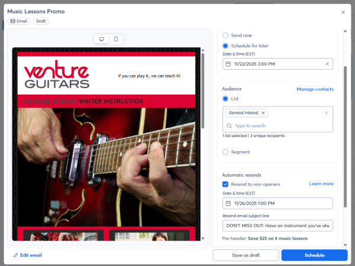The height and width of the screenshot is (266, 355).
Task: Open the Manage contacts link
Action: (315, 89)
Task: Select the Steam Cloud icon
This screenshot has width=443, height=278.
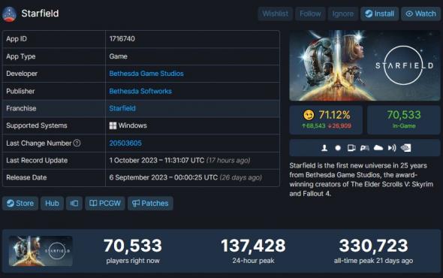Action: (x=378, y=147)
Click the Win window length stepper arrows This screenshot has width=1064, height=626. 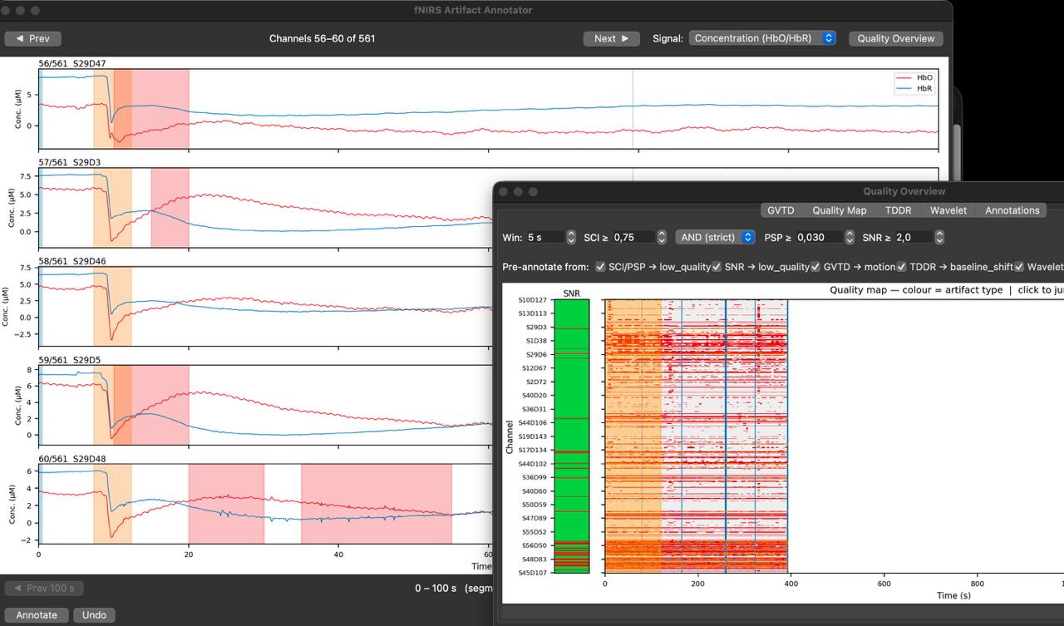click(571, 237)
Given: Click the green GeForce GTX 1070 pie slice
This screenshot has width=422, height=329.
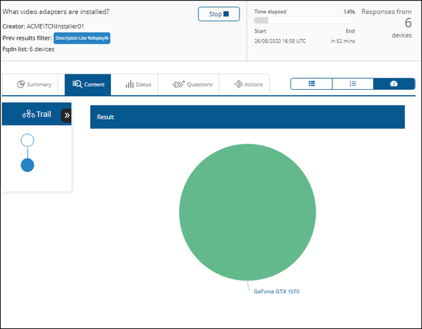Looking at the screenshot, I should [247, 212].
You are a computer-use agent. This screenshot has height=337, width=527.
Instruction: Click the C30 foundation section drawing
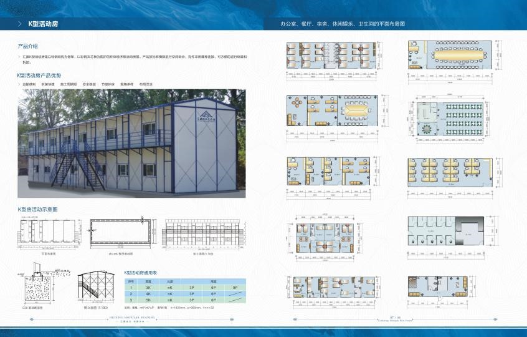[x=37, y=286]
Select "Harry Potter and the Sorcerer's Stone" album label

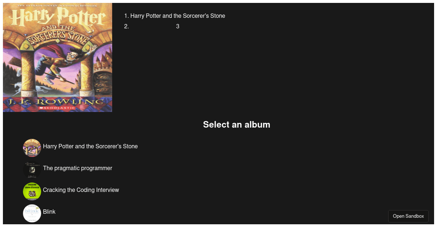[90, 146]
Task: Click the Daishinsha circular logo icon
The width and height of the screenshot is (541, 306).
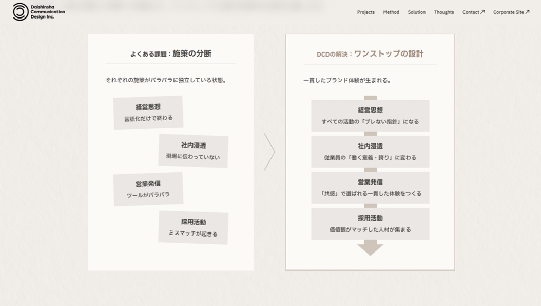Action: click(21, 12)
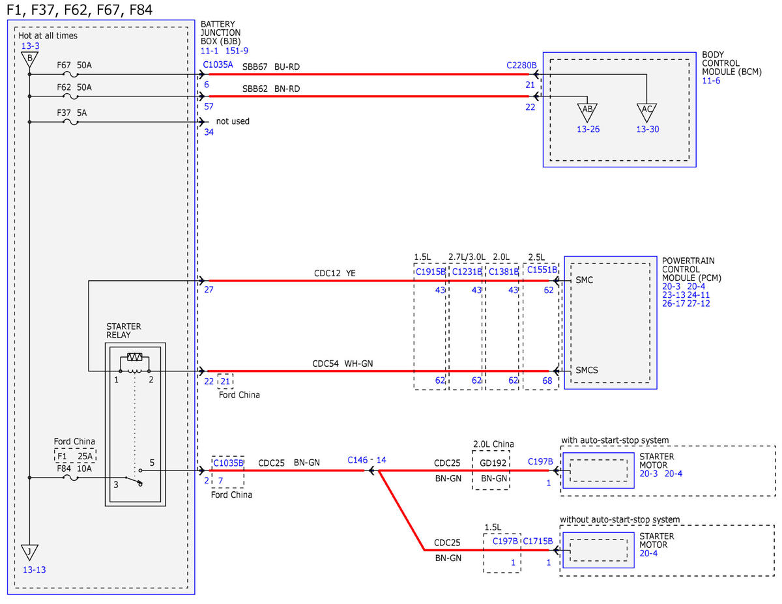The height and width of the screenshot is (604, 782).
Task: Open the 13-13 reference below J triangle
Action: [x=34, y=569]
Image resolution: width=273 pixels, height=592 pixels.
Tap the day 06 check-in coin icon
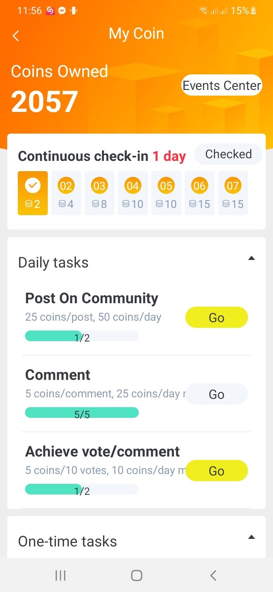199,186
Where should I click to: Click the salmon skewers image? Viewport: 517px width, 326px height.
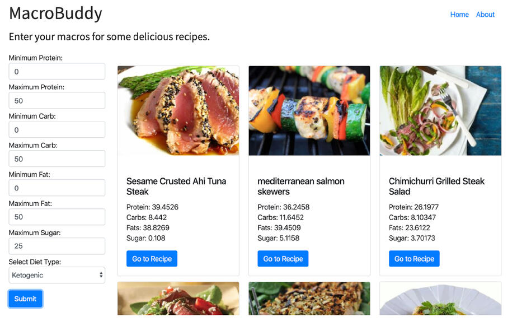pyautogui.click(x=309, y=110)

****

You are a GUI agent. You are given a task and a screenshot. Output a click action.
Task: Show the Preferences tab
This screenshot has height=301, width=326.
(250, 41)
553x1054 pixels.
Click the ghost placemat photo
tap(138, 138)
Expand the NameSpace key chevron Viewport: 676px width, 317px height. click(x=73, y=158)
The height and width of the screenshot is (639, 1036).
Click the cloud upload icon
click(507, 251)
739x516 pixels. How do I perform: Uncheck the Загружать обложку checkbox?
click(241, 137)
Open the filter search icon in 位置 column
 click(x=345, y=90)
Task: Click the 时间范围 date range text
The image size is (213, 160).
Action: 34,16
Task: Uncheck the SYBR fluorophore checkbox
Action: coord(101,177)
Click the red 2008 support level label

****

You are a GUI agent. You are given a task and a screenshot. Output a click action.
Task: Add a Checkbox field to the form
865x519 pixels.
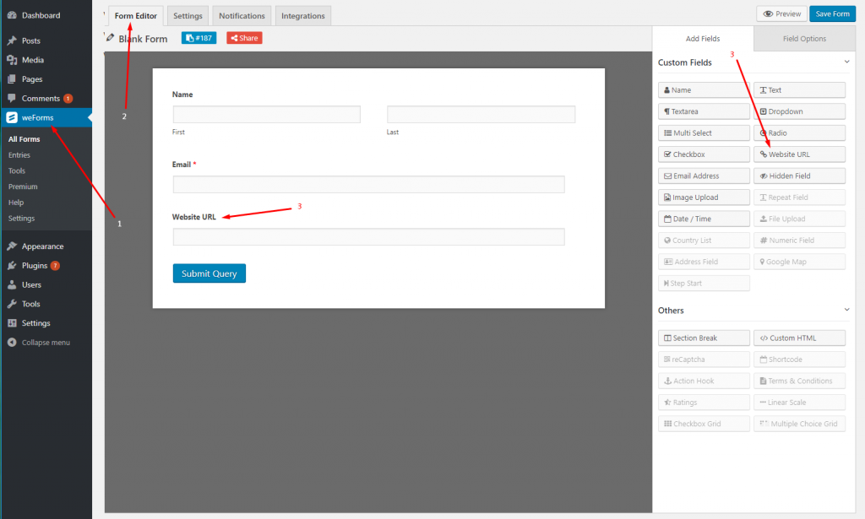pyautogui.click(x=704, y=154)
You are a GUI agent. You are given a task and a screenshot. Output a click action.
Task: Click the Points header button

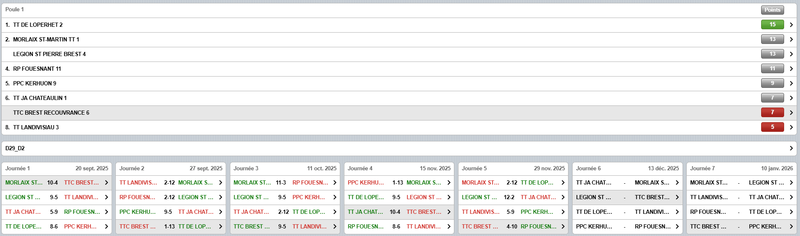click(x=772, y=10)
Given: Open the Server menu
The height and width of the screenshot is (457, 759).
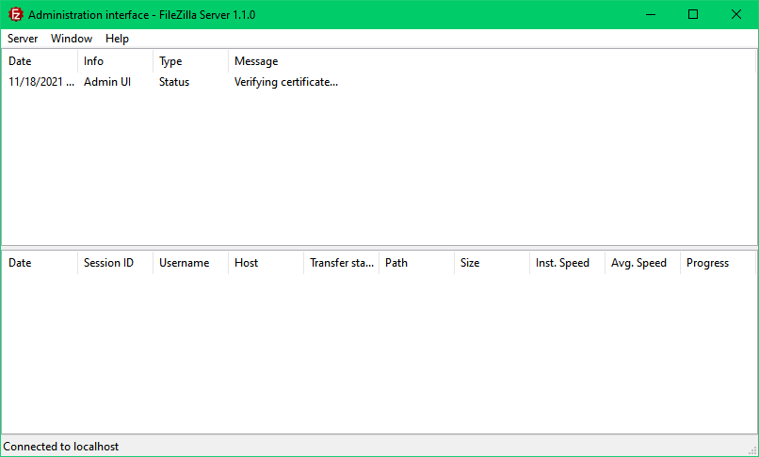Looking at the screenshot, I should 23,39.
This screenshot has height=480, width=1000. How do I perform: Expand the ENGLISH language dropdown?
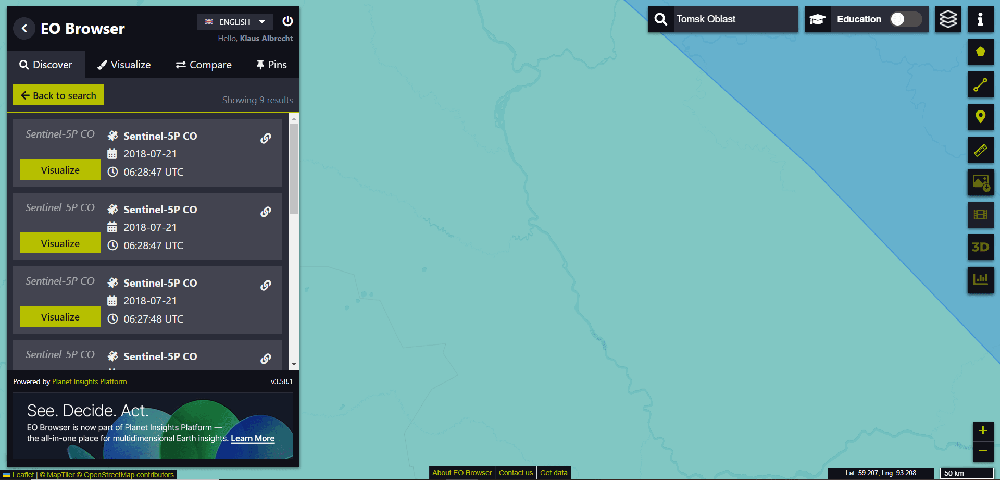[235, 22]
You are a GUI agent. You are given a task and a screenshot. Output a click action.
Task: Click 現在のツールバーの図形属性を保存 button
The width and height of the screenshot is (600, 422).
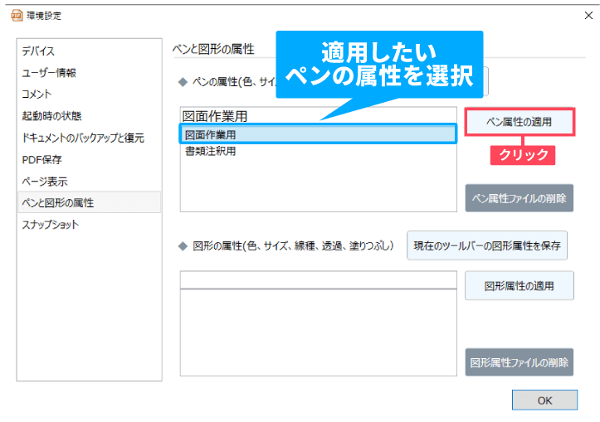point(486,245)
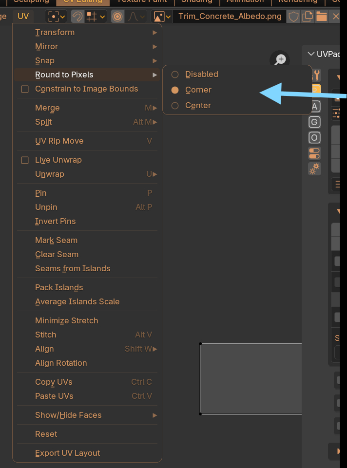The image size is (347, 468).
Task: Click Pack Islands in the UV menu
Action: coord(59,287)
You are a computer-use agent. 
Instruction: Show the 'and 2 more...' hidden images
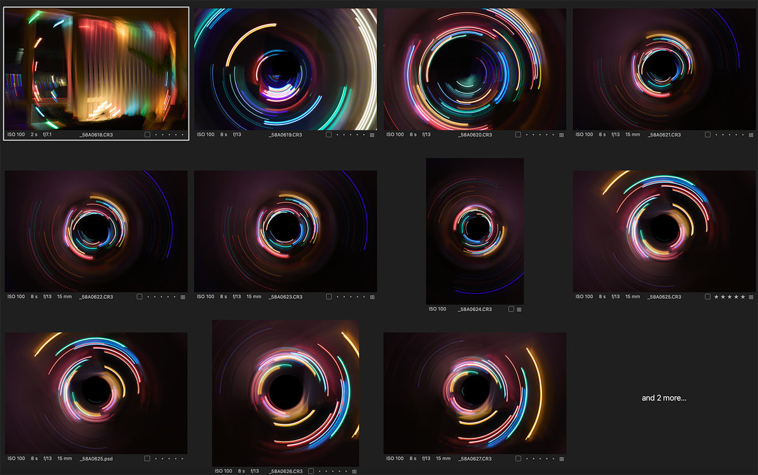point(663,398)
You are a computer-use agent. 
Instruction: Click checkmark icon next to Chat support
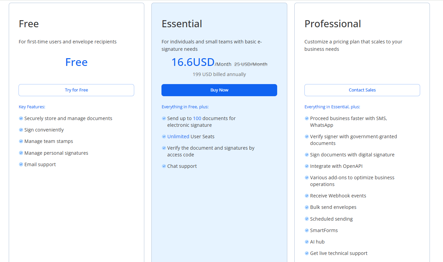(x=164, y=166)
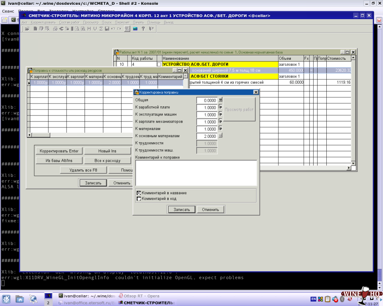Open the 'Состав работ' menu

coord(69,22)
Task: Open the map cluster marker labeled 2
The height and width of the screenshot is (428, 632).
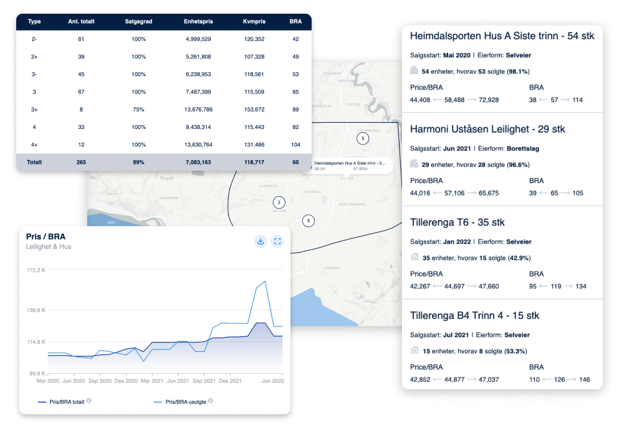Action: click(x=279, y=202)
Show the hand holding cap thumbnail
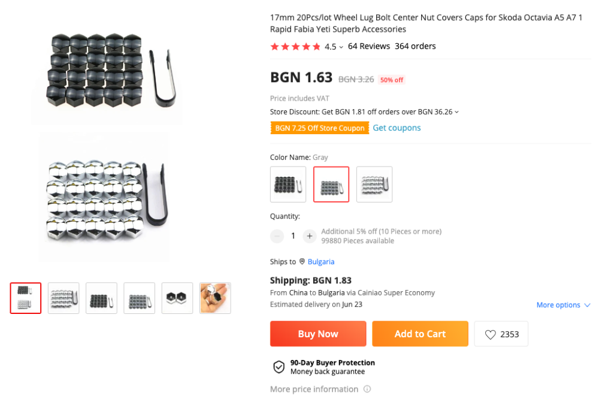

****

*PROBLEM DETAILS:* Copy the listing above exactly, but only from the line with "The height and width of the screenshot is (457, 759)." through the line with "Task: Open the map cluster marker labeled 2", including those two lines and excluding any picture.

*RESPONSE AREA:*
The height and width of the screenshot is (457, 759).
Looking at the screenshot, I should 23,39.
This screenshot has height=480, width=1000. How do I perform: Expand the ENGLISH language dropdown?
[235, 22]
You are a GUI agent. You are given a task and a screenshot. Output a click action.
Task: Click 現在のツールバーの図形属性を保存 button
The width and height of the screenshot is (600, 422).
point(486,245)
The image size is (347, 468).
Task: Click Pack Islands in the UV menu
Action: coord(59,287)
You are a computer-use agent. 
Instruction: Show the 'and 2 more...' hidden images
point(663,398)
You are a computer-use agent. 
Instruction: Click checkmark icon next to Chat support
(x=164, y=166)
Open the 'Состав работ' menu

coord(69,22)
Task: Open the map cluster marker labeled 2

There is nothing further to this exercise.